**EXCERPTED RECORDS:**
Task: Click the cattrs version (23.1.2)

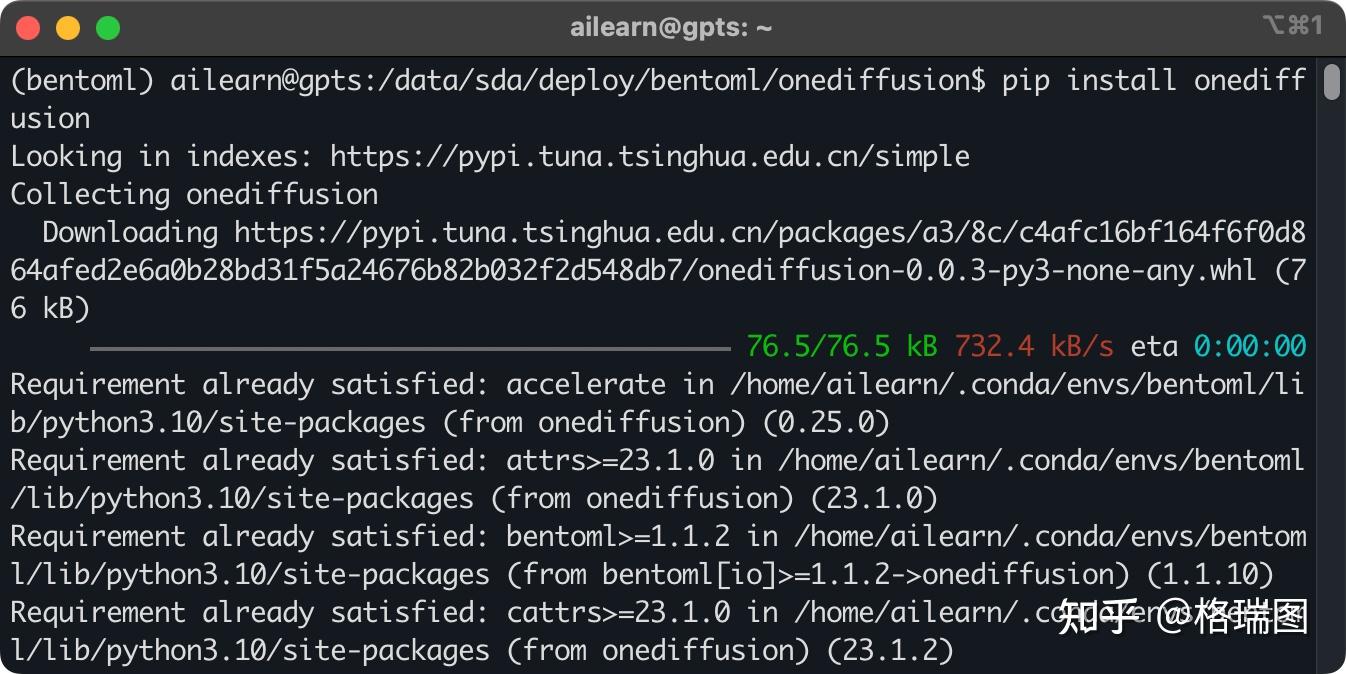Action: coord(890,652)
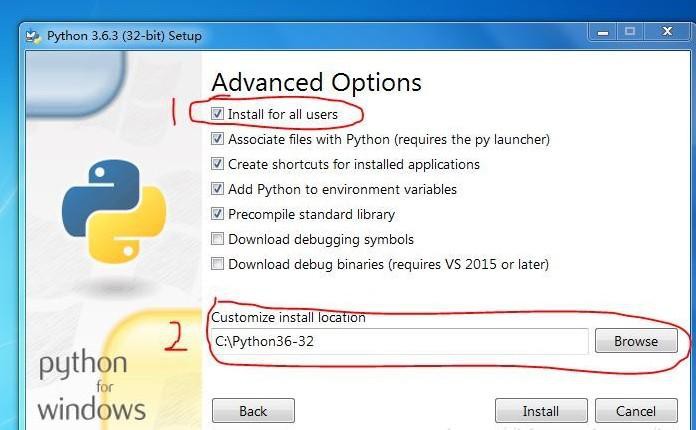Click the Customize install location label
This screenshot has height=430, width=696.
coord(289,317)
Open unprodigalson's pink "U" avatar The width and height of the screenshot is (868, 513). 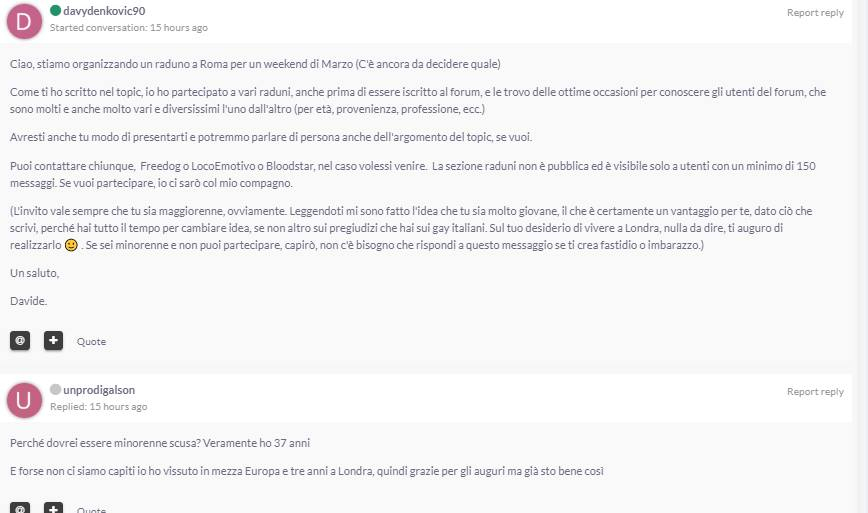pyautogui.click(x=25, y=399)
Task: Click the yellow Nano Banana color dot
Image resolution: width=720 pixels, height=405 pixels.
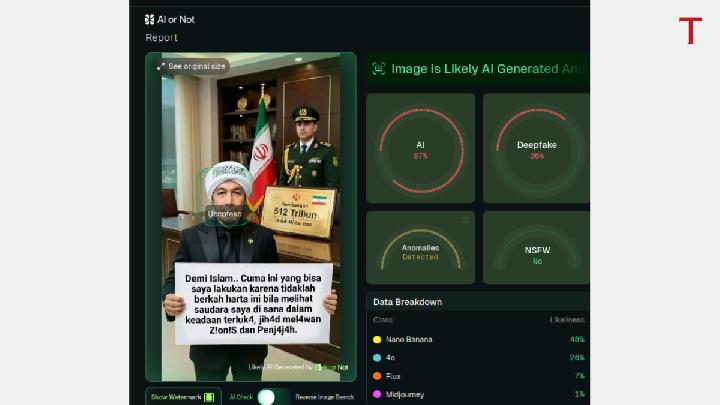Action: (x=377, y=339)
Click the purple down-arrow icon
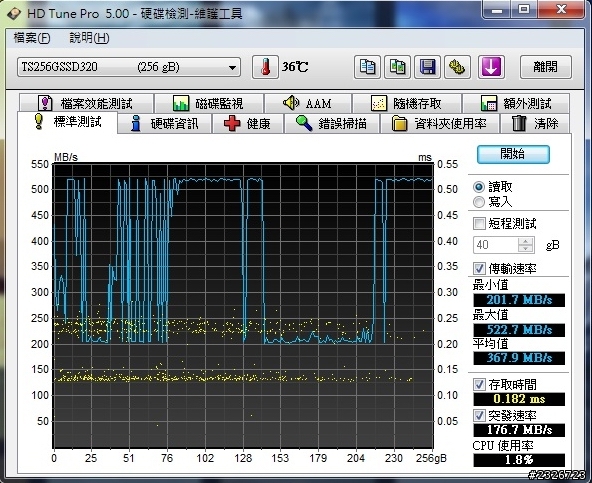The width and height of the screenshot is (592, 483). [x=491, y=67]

**EXERCISE DESCRIPTION:** Output exactly and only the lines from the line containing "Image resolution: width=720" to the end of the entries, both included, and omit every picture.

**EXPECTED ANSWER:**
Image resolution: width=720 pixels, height=405 pixels.
Action: (x=377, y=339)
Click the purple down-arrow icon
The width and height of the screenshot is (592, 483). [x=491, y=67]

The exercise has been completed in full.